Start of Block

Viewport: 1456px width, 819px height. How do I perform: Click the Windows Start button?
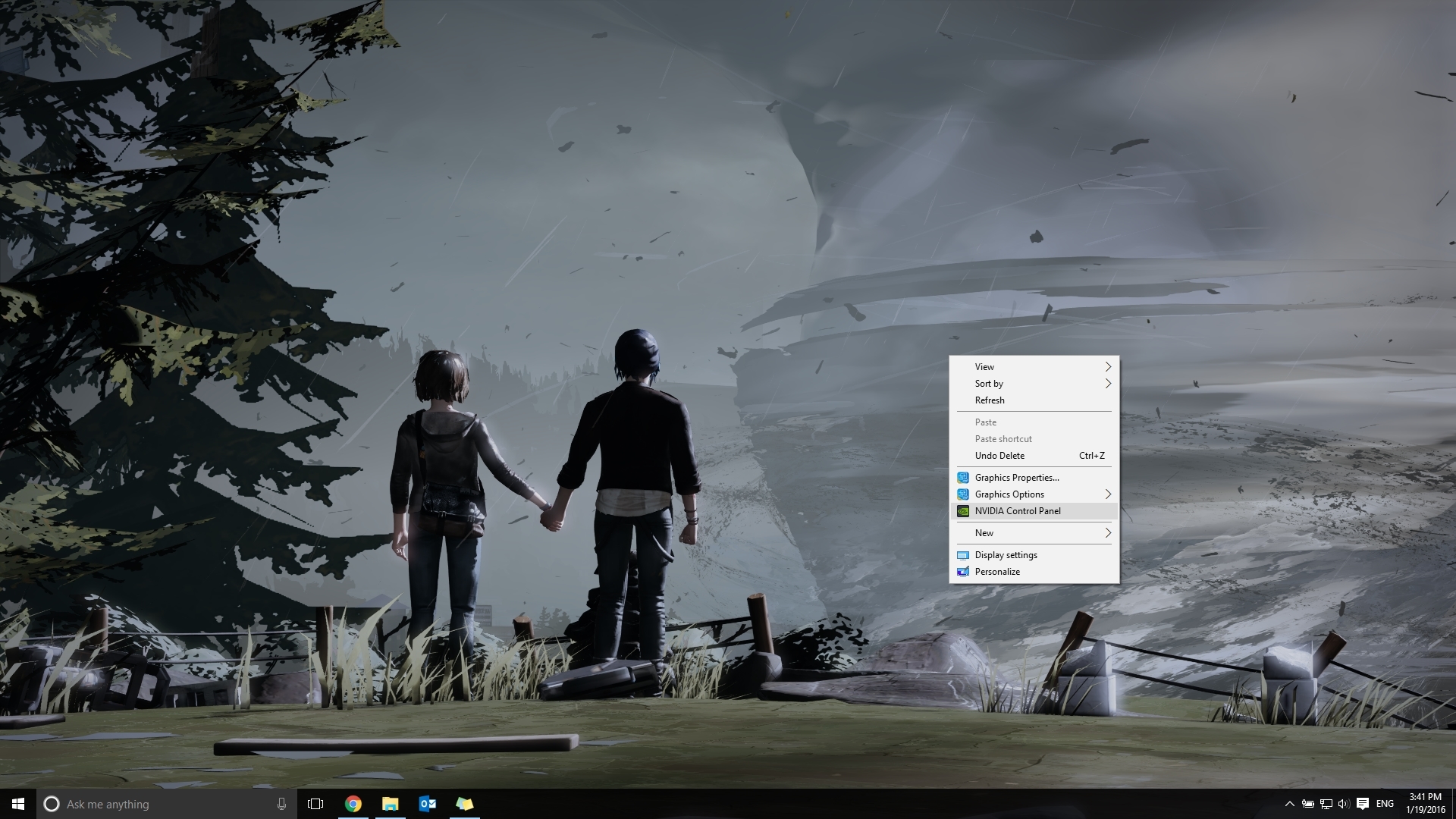[15, 804]
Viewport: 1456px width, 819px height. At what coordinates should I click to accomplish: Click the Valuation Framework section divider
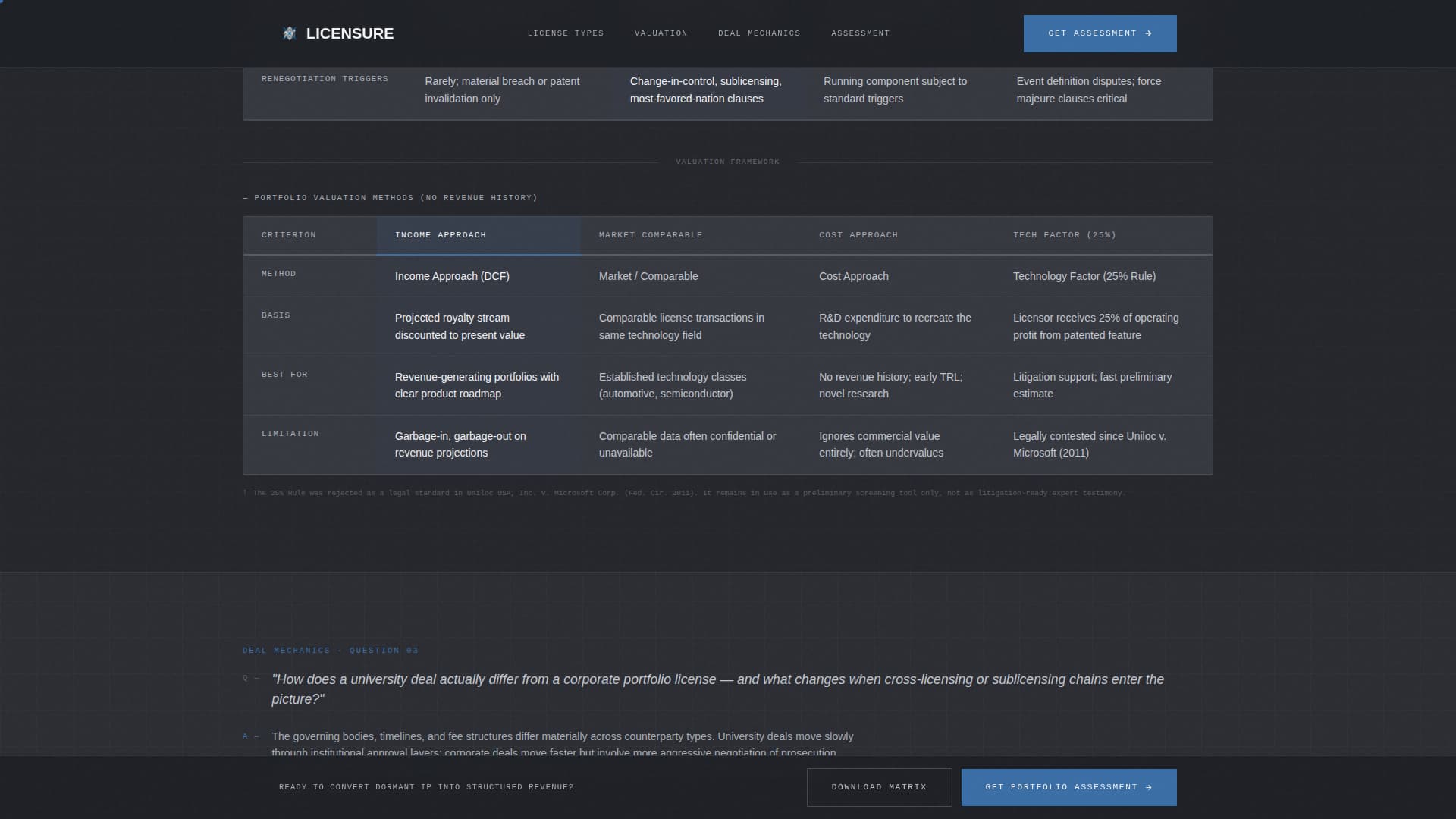pyautogui.click(x=727, y=162)
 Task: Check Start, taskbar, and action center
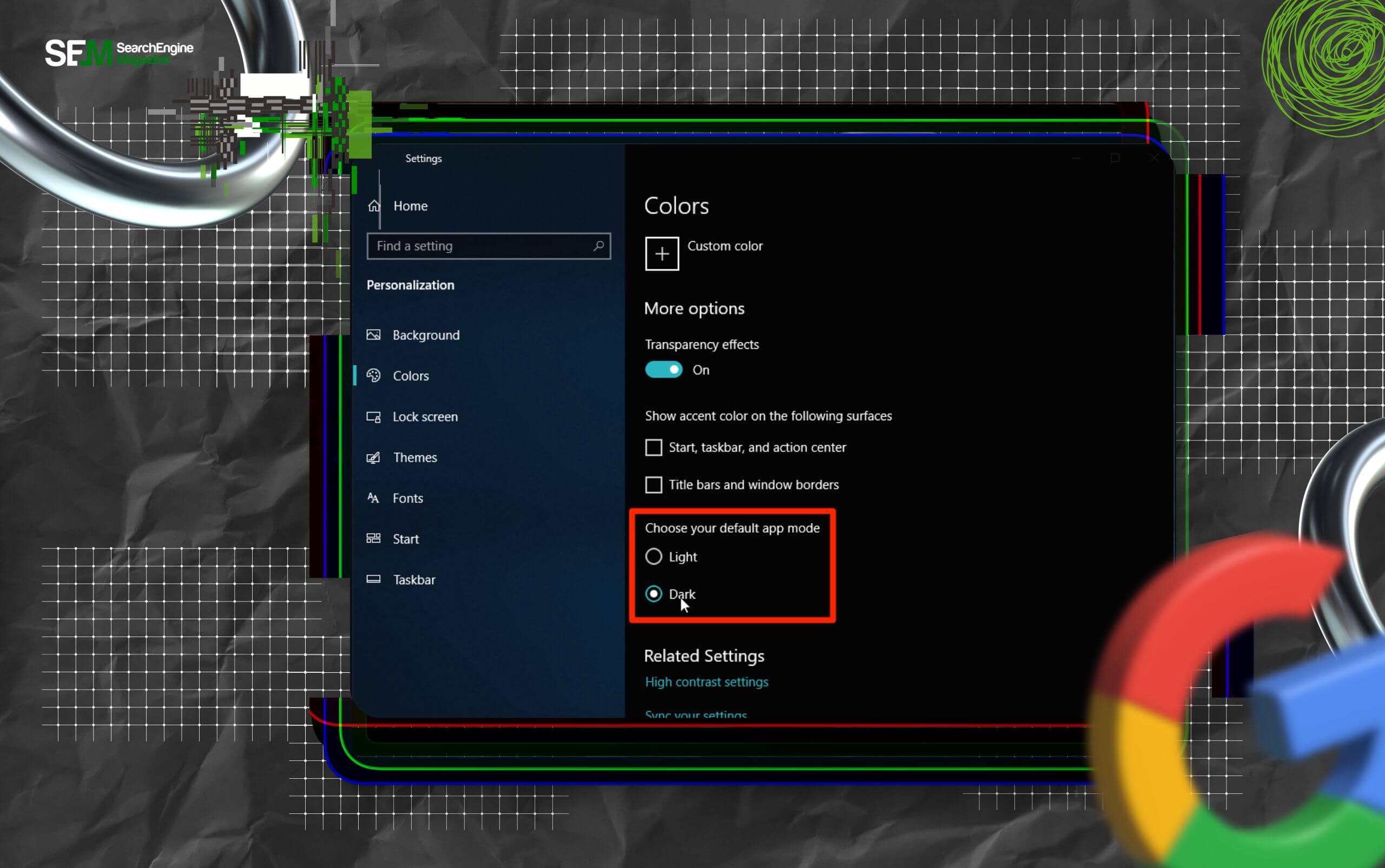654,447
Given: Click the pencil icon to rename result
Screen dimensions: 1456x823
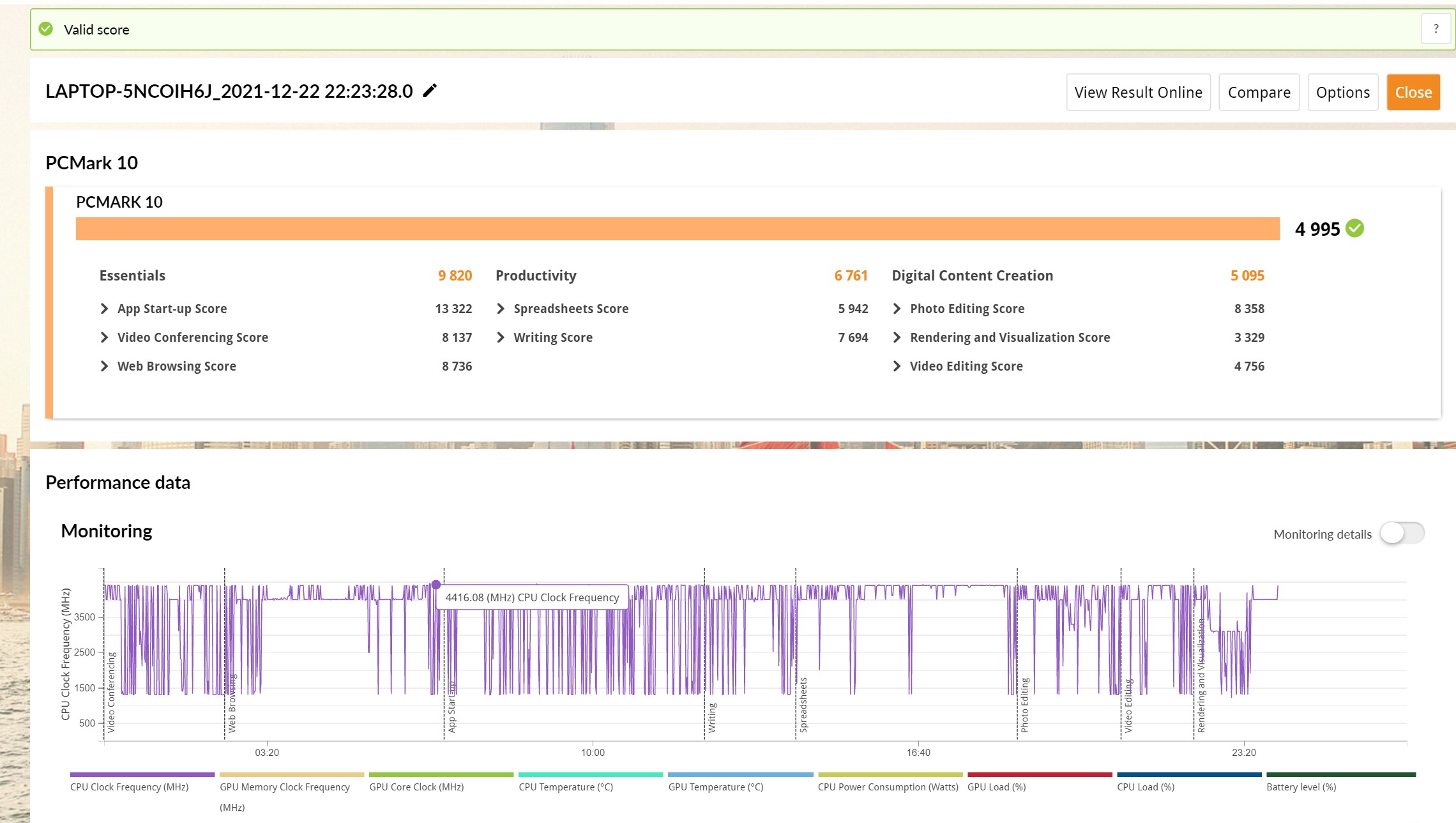Looking at the screenshot, I should pos(430,91).
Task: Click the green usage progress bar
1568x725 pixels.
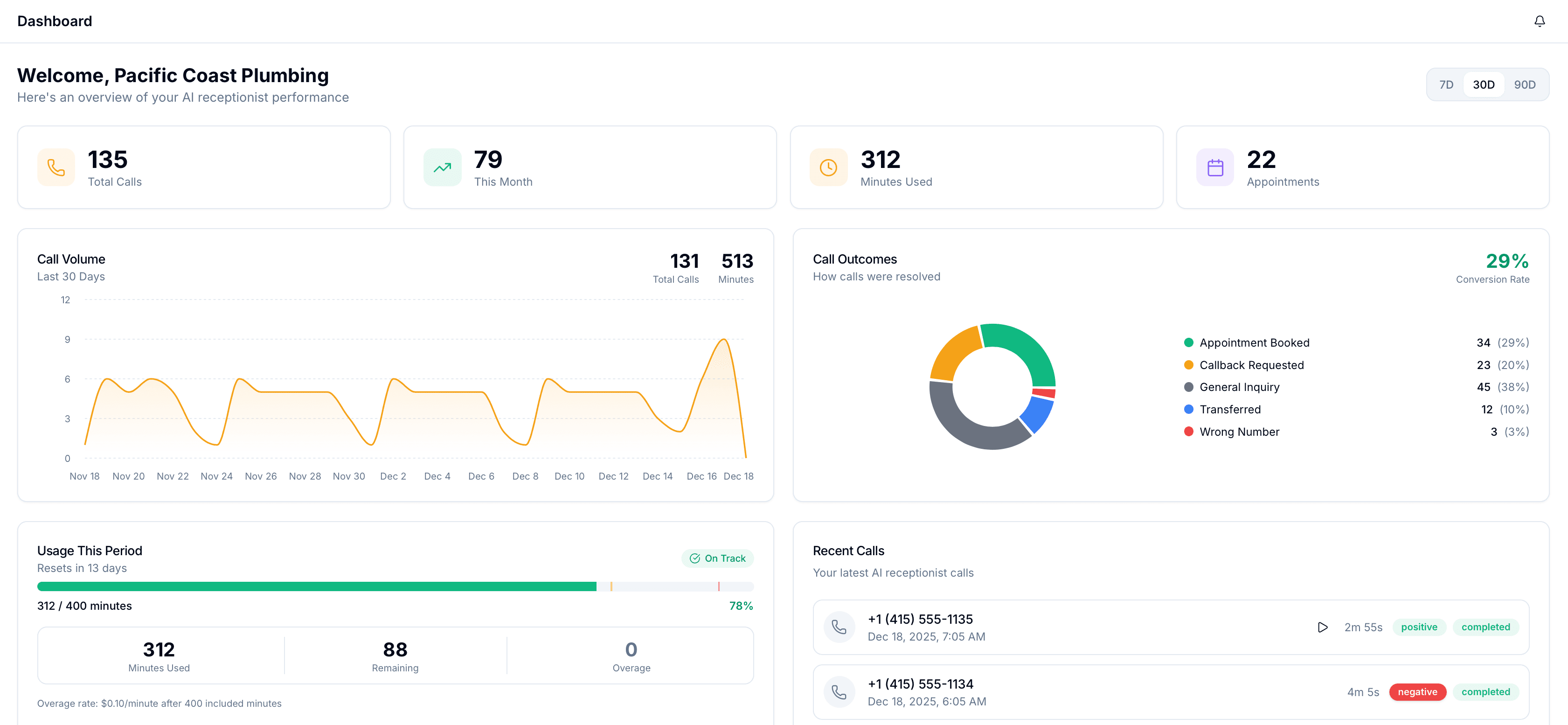Action: [317, 586]
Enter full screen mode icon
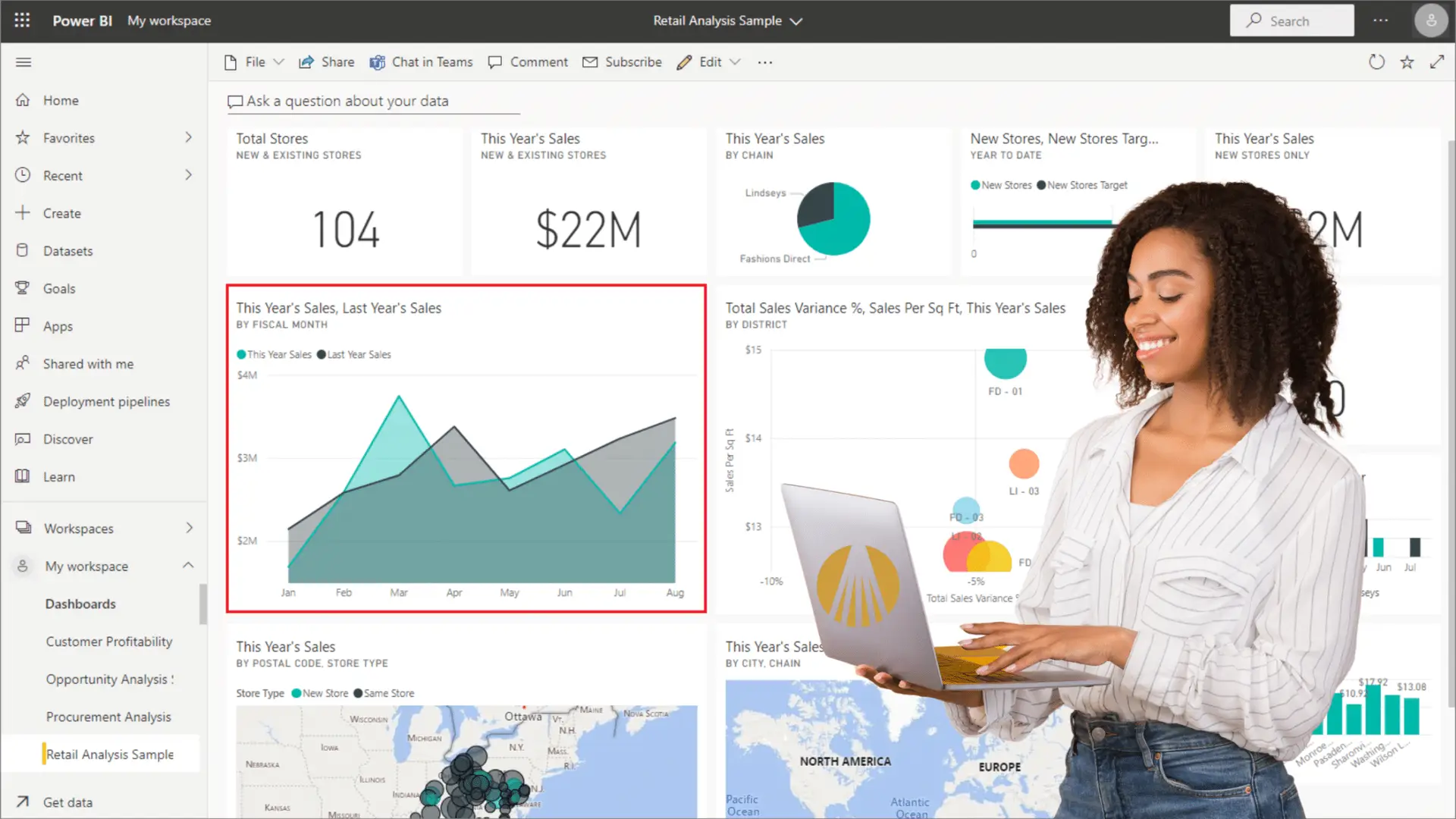 [x=1437, y=62]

End of Block

Your goal
After removing the pictures, repeat the remaining records exactly.

Response area
Viewport: 1456px width, 819px height. How do I perform: Click the Windows Start button?
[15, 804]
Viewport: 1456px width, 819px height. At what coordinates should I click to accomplish: Click the Valuation Framework section divider
pyautogui.click(x=727, y=162)
 Task: Check Start, taskbar, and action center
654,447
Given: Click the pencil icon to rename result
Screen dimensions: 1456x823
Looking at the screenshot, I should pos(430,91).
Task: Click the green usage progress bar
1568x725 pixels.
Action: [317, 586]
Enter full screen mode icon
 [x=1437, y=62]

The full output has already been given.